__REQUIRED ACTION__.
Repeat the listing below line for line, exactly as shown.

__MATERIAL PROVIDED__.
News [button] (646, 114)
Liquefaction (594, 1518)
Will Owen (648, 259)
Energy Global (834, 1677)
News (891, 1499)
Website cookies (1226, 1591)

__ANSWER SECTION__.
News [button] (646, 114)
Liquefaction (594, 1518)
Will Owen (648, 259)
Energy Global (834, 1677)
News (891, 1499)
Website cookies (1226, 1591)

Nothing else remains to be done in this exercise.